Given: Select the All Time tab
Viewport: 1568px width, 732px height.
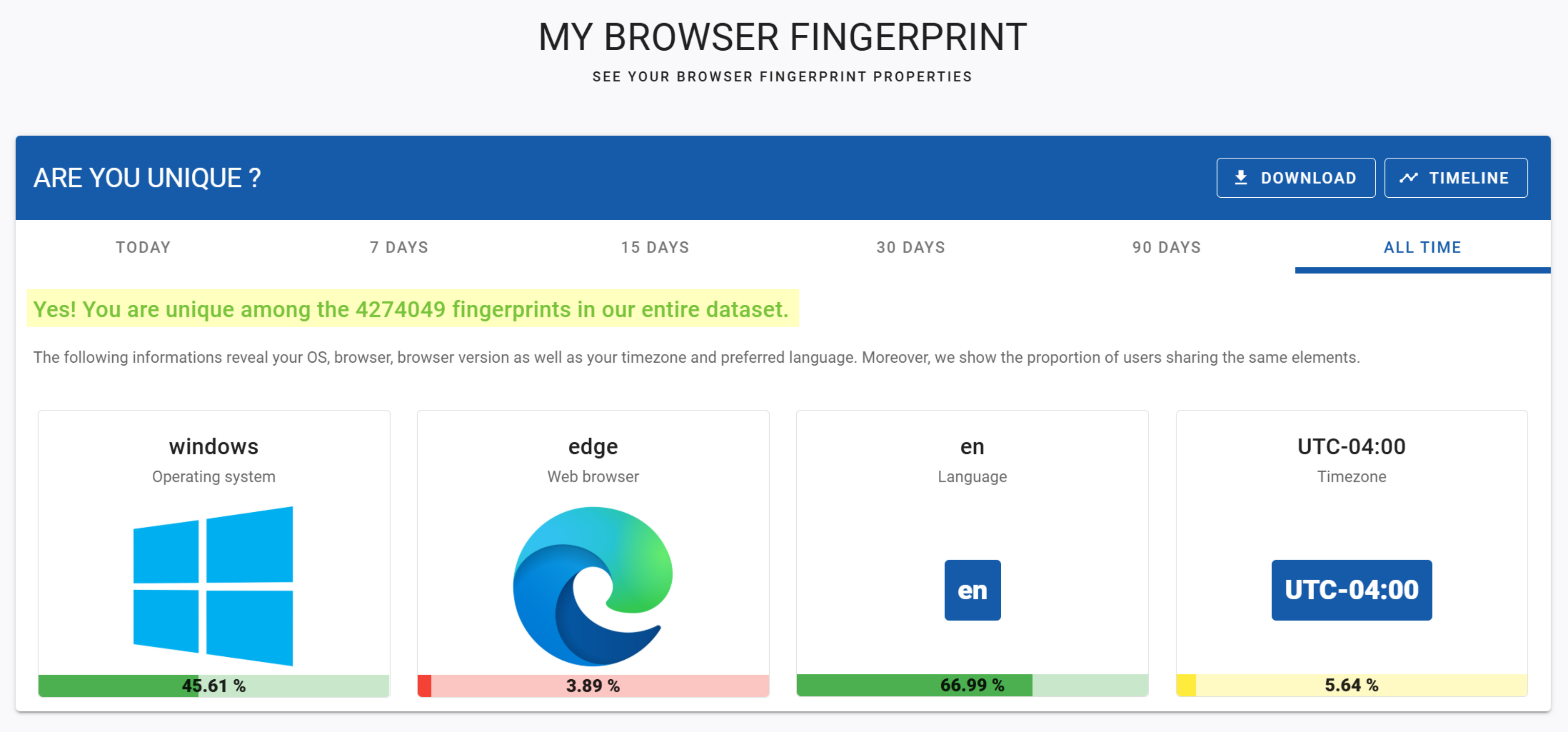Looking at the screenshot, I should (1422, 247).
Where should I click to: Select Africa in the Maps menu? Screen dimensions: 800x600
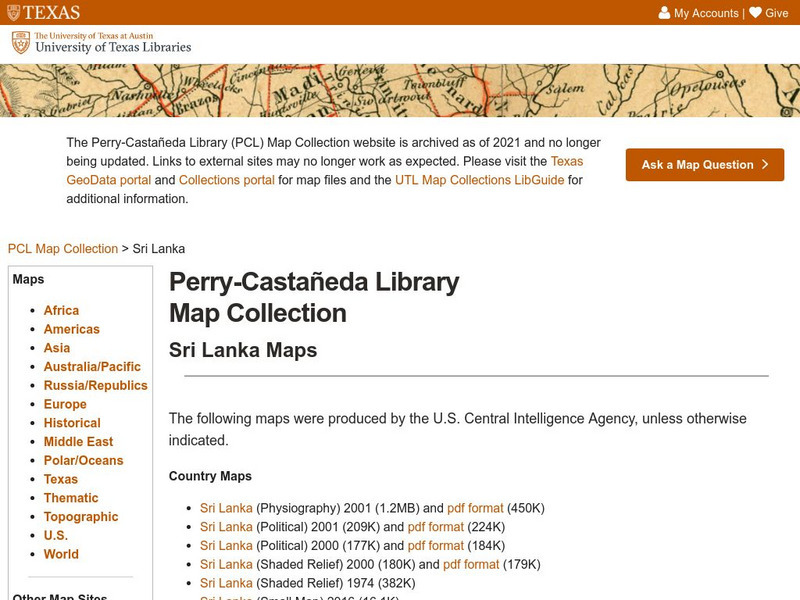click(x=61, y=310)
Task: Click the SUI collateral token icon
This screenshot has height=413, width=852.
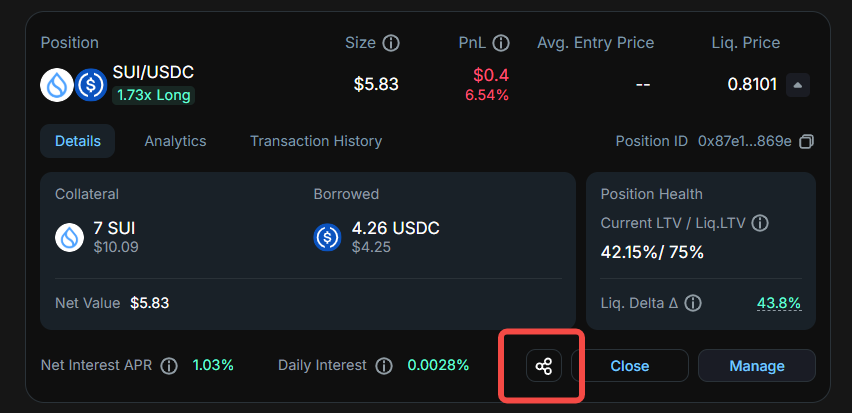Action: click(x=70, y=237)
______
== Directions ==
Each of the entries above must be output exactly, with none of the pictures.

== Solved problem ==
Given: Select the All Time tab
Viewport: 1568px width, 732px height.
Looking at the screenshot, I should (1422, 247).
Where should I click to: Select Africa in the Maps menu? Screen dimensions: 800x600
click(x=61, y=310)
Task: Click the SUI collateral token icon
This screenshot has height=413, width=852.
Action: click(x=70, y=237)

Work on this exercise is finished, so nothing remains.